Когда я покинул «десять в одном» и вернулся на проезд, небо было уже такого же сумеречного цвета, как и мои глаза.
Это был предпоследний вечер работы ярмарки, к тому же вечер пятницы, поэтому простаки задержались дольше, чем обычно, и ярмарку закрыли позже, чем накануне вечером. Было почти полпервого ночи, когда я убрал с силомера плюшевых медвежат и, сгибаясь под грузом монет, звеневших при каждом моем шаге, направился на луг, к трейлеру Райи.
Луна освещала облака, окрашивая их резные края чистейшим серебром. От этого ночное небо казалось украшенным кружевами.

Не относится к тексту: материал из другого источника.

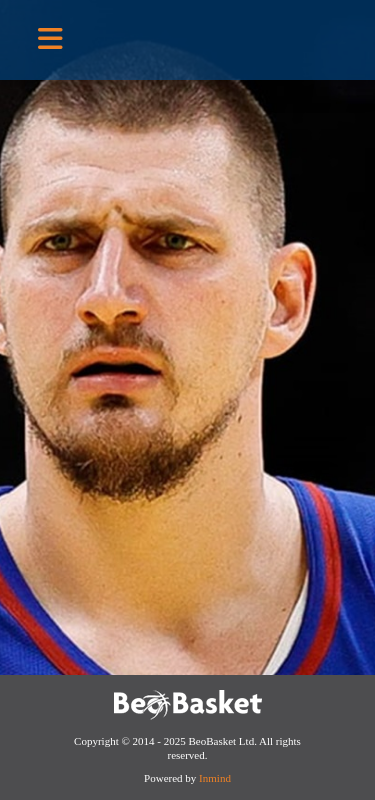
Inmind (215, 778)
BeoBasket (244, 39)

Райя уже отпустила всех остальных своих подчиненных-кассиров и теперь дожидалась меня. Одета она была почти так же, как и накануне, — бледно-зеленые шорты, белая футболка, никаких украшений. Украшения были не нужны ей — ее красота и без всяких драгоценностей сияла ярче, чем бог весть сколько алмазных ожерелий.
Она была не в настроении беседовать — лишь отвечала на мои слова, да и то односложными фразами. Она приняла деньги, убрала их в шкаф и вручила мне половину дневной выручки. Я сунул деньги в карман джинсов.
Пока она производила эти механические действия, я пристально глядел на нее — и не потому, что она была красива, но потому, что не позабыл вчерашнего ночного видения возле самого трейлера, когда призрачная Райа, вся в крови, с текущей изо рта струйкой крови, вдруг воплотилась в зыбкую действительность и тихо умоляла меня не дать ей умереть. Я надеялся, что присутствие настоящей Райи подстегнет мое ясновидение и я получу новые, более ясные предупреждения, благодаря которым смогу предостеречь ее от конкретной опасности. Но все, что я почувствовал, вновь оказавшись рядом с ней, — возобновленное ощущение ее скрытой глубокой печали и половое возбуждение.
После того как мне заплатили, у меня больше не было повода ошиваться тут. Я пожелал ей доброй ночи и направился к выходу.
— Завтра будет тяжелый день, — сказала она, не успел я сделать и двух шагов.
Обернувшись, я посмотрел на нее:
— Как обычно в субботу.
— А вечер будет грустный — мы сворачиваемся.
И в воскресенье начнем обустраиваться в Йонтсдауне — но об этом мне не хотелось думать.
Она продолжала:
— В субботу всегда нужно переделать столько дел, что по пятницам я почти не могу заснуть.
Я заподозрил, что она, как и я, не может заснуть почти каждую ночь и что, когда ей это удается, она то и дело беспокойно просыпается.
Я неловко ответил:
— Я знаю, что ты имеешь в виду.
— Прогулки мне помогают, — сказала она. — Иногда в пятницу ночью я выхожу на аллею и гуляю в темноте по всем дорожкам — избавляюсь от излишней энергии и получаю... такой, знаешь, прилив спокойствия. Ярмарка такая мирная, когда она закрыта, когда нет посетителей и огни погашены. А еще лучше... когда мы выступаем в таких местах, как здесь, где ярмарочная площадь прямо в полях, тогда я отправляюсь гулять в луга или даже в ближайший лес, если там есть дорога или тропа и если луна светит.
Если не считать ее суровой лекции о том, как работать на силомере, это была самая длинная речь, которую мне довелось услышать от нее. Впервые она так близко подошла к попытке завязать со мной контакт, но ее голос был таким же безликим и деловым, как и в часы работы. На самом деле он был даже холоднее, чем прежде, — в нем сейчас не звучало бурлящее волнение предпринимателя, озабоченного тем, как бы сколотить капитал. Сейчас ее голос звучат ровно, безразлично, как будто всякая цель, смысл и интерес покинули ее после закрытия ярмарки и вернутся обратно не раньше чем завтра утром, когда ярмарка откроется. Действительно, голос был такой ровный, такой бесцветный и усталый, что, не прибегни я к своему шестому чувству, я навряд ли догадался бы, что в этот момент она тянется ко мне в жажде человеческого общения. Я понимал, что она старается держаться непринужденно, даже по-дружески, но это ей так просто не дается.